Hello, colleagues.

I need to test roughly a RS485 driver load capacity, since a protective barrier is used on its output. My idea is to test its communication with something (a device generating data) by inserting two resistors equal to expected summarized load of the rest of the channel into each wire (a and b) in series. That would be 375 ohms per wire for full 32 unit loads, 400 ohms for 30 unit loads, etc. Is this a correct way, or I'm missing something here?

ANY response will be appreciated.

Viktor S.
Granch Ltd.

 

Yes, RS485 loads appear in parallel so the current increases with the number so your resistance should be 1/32nd rather than 32 X . But, many newer devices put much less than a standard load on the line. But, since you can't really predict which ones, allowing a standard load would be the way to test.

The current can get really high for a fully loaded terminated bus.

Regards
cww

 

So, basically, I can connect a master device (computer reading data over RS485), a slave device (some data source, say a temperature gauge), and a resistor with the value equal to the total load of the rest of the devices that could be used. Devices get connected - a to a, b to b, resistor - between a and b. That will be all. And the value of the resistor is R = R1term||R2term||Requivalent; and Requivalent = Rload1||Rload2||...||Rloadn for n unit loads between the real devices.

Then, if data gets sent and received without problems, then the load capacity of the tested driver of the master device is sufficient for n+1 unit loads (provided that the slave device is equal to 1 unit load) with termination (120Ohm||120Ohm). For 33 unit loads (yes, I know, 1 extra) R = 120||120||375 (Ohm), which is ~ 51.7Ohms. Then the maximum current would be Imax=Vmax/R=12/51.7=0.232(A). Correct?

>Yes, RS485 loads appear in parallel so the current
>increases with the number so your resistance should be
>1/32nd rather than 32 X . But, many newer devices put much
>less than a standard load on the line. But, since you can't
>really predict which ones, allowing a standard load would be
>the way to test.

 

Termination resistors are intended to stop the reflection of a high frequency signal at the end of the cable.

<p>"Termination resistors should be the same value of the characteristic impedance of the twisted pair and should be placed at the far ends of the cable." - maximintegrated.com tutorial</p>

Please read these:
Guidelines for Proper Wiring of an RS-485 (TIA/EIA-485-A) Network:
http://www.maximintegrated.com/en/app-notes/index.mvp/id/763

Belden EIA-485 Cables:
http://www.belden.com/products/industrialcable/eia-485.cfm

 

Yes, kinda.

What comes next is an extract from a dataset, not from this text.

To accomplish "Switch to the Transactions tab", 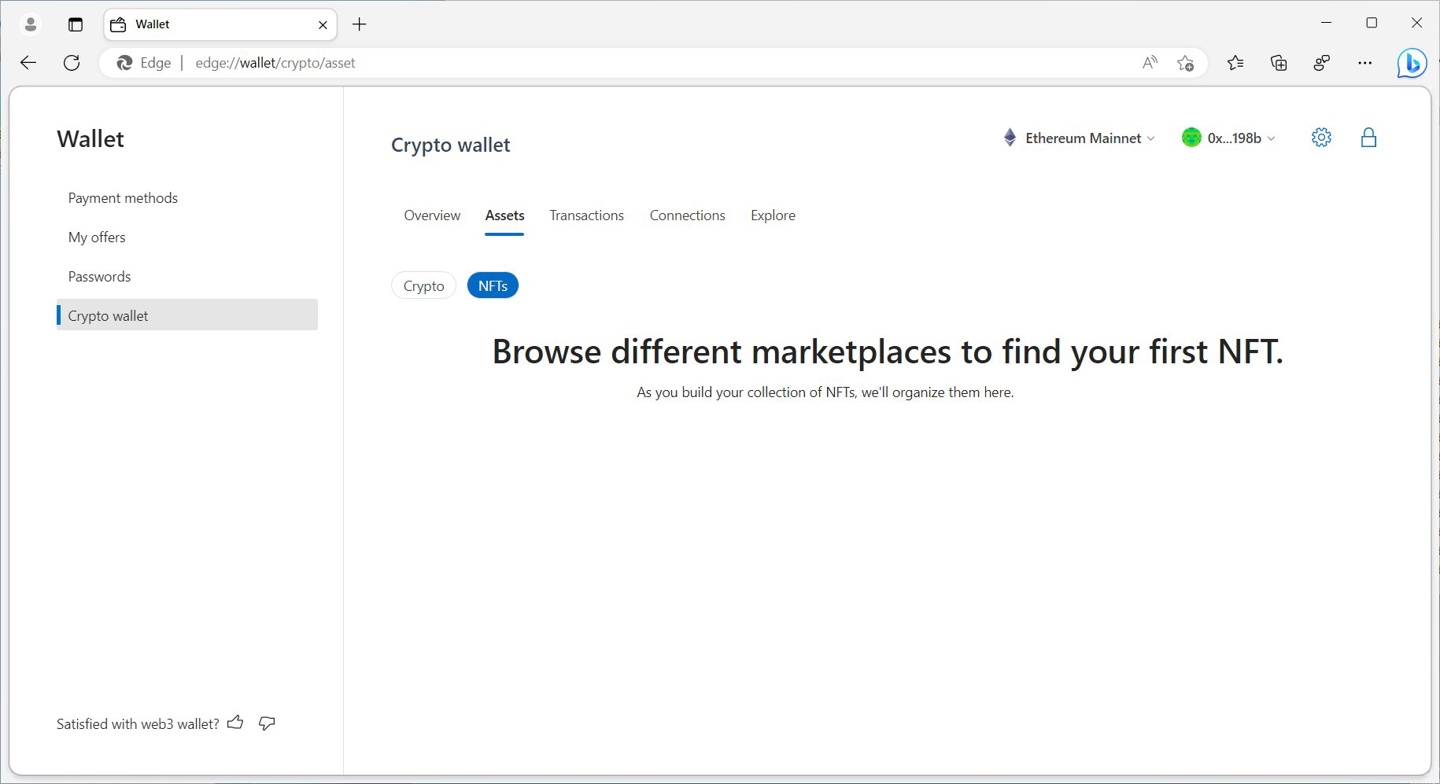I will 586,216.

I can't think through your math at the moment. I take it you understand parallel circuits. But there are other requirements. Each unit load also adds a capacitance which should also go in parallel. And I would also check that the chip doesn't squirt smoke or go into thermal limiting at industrial temps driving that load.

That is worst case, which is fairly pessimistic. And remember, _each_ transceiver on the network has to do that. Modbus is master slave, but the slaves have to drive that load to reply.

You can see why chip makers have designed for less loading.

Regards
cww

 

Thank you,

this is true. But in the context of driver load capacity testing, the termination is just another contribution into the total load of the channel. Therefore, its load equivalent is Rterm1||Rterm2, which is parallel to the rest of the load in the total load formula. Agree?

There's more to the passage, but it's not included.